Bank predicts prolonged recession and £800 hit to incomes next year as it scales back interest rate expectations
The Bank of England has forecast a prolonged recession and a deep income squeeze next year, as it scaled back expectations of future interest rate rises despite raising interest rates by 75 basis points to 3 per cent today (Thursday), the Resolution Foundation said.
The Monetary Policy Committee voted to raise Bank Rate by 75 basis points – the biggest single increase 1989 – to 3 per cent (the highest since November 2008) but signalled clearly that financial markets had overestimated the amount that rates are going to rise to.
The Foundation notes that around 1.2 million households on variable rate mortgages will see their housing costs increase in the near future, with between 400,000 and 500,000 new households affected every quarter as they roll onto new fixed-term deals.

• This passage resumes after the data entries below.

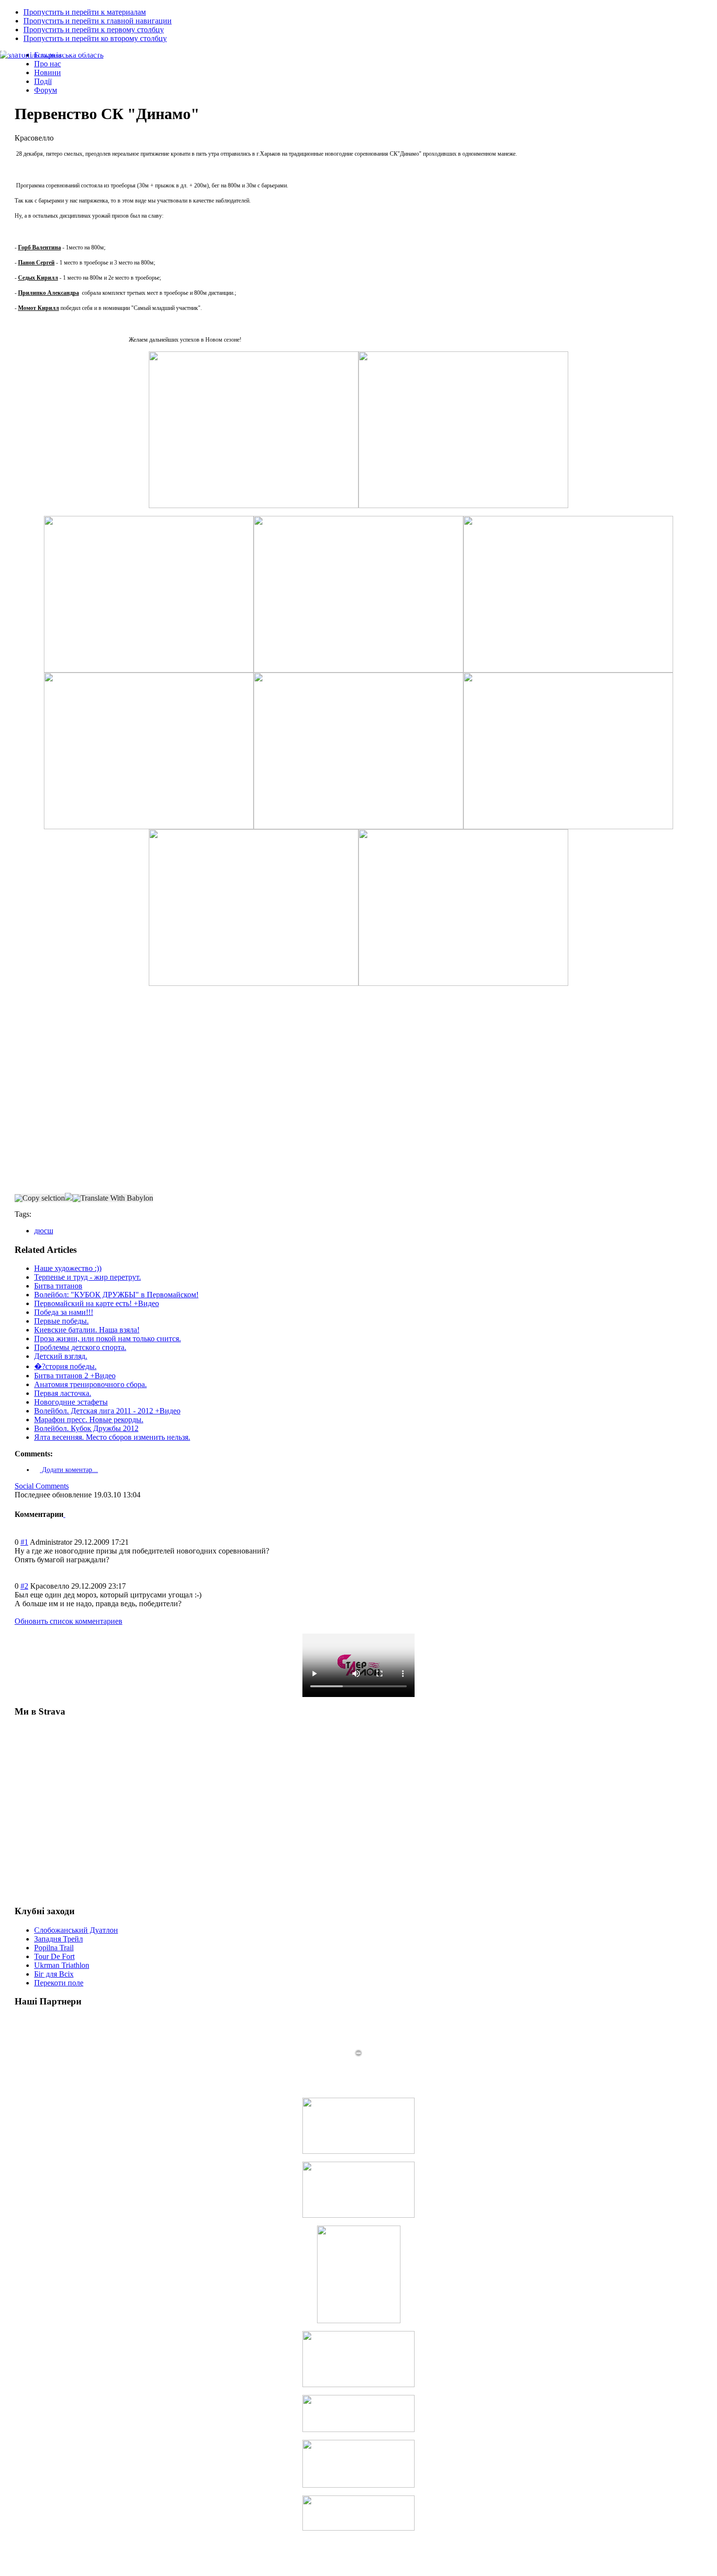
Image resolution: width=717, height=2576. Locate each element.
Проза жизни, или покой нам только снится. (107, 1338)
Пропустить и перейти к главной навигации (97, 21)
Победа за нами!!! (63, 1312)
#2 (24, 1586)
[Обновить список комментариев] (64, 1514)
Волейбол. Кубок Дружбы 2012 (86, 1428)
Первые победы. (61, 1321)
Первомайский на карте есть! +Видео (96, 1303)
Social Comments (42, 1486)
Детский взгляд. (60, 1356)
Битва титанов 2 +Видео (75, 1375)
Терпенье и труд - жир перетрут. (87, 1277)
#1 (24, 1542)
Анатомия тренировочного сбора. (90, 1384)
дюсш (43, 1231)
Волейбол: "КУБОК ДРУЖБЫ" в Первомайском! (116, 1294)
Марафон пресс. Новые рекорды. (88, 1419)
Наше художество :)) (67, 1268)
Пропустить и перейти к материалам (84, 12)
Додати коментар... (69, 1469)
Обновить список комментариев (68, 1621)
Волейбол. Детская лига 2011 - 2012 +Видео (107, 1411)
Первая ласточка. (62, 1393)
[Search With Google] (69, 1198)
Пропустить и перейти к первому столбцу (93, 29)
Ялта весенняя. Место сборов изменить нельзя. (112, 1437)
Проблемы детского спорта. (80, 1347)
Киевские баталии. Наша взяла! (86, 1330)
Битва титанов (58, 1286)
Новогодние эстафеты (71, 1402)
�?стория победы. (65, 1366)
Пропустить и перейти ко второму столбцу (95, 38)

By the end of 2024, 5.1 million households will have seen their mortgage costs increase substantially, with an average annual increase of £3,900 relative to Autumn 2023 (based on the interest rate expectations derived from the Bank’s economic outlook).
The Bank’s updated economic outlook makes for sobering reading, with the economy set for the longest recorded recession, contracting throughout 2023 and into 2024, and on track to be smaller at the end of the current parliament than it was at the start.
The Government’s Energy Price Guarantee means that the inflation forecast is, however, lower than it was in August, with inflation set to peak at 10.9 per cent in October before falling back through next year.
The Bank also expects consumer food and non-alcoholic beverages price inflation to rise further and stay above 15 per cent for at least six months (when their forecast ends).
The combination of food and energy bill-driven inflation means that price pressures will be most acute for lower income households as they spend more of their budgets on these items, says the Foundation.
The Bank’s latest forecast for Real Household Disposable Income (RHDI) illustrates the scale of deepening cost-of-living crisis, as it implies that the average household will see their real incomes fall by around £800 next year.
James Smith, Research Director at the Resolution Foundation, said:
“Today’s interest rate rise was both expected and historic in terms of its sheer scale. Despite the Bank clearly signalling that rates will not go as high as financial markets have been expecting, further rate rises are still coming, with over five million households set to see their monthly mortgage bills increase sharply over the next two years, by an average of around £3,900.
“The Bank also made clear that the cost-of-living crisis is set to get far deeper, and not just for those with a mortgage. Everyone will be affected by prolonged double-digit inflation, but poorer households will be hit hardest by the surge in food prices and energy bills.
“This provides a sobering backdrop for the Autumn Statement, where the Government will need to both calm the markets, while also protecting households from the worst of the cost-of-living storm.”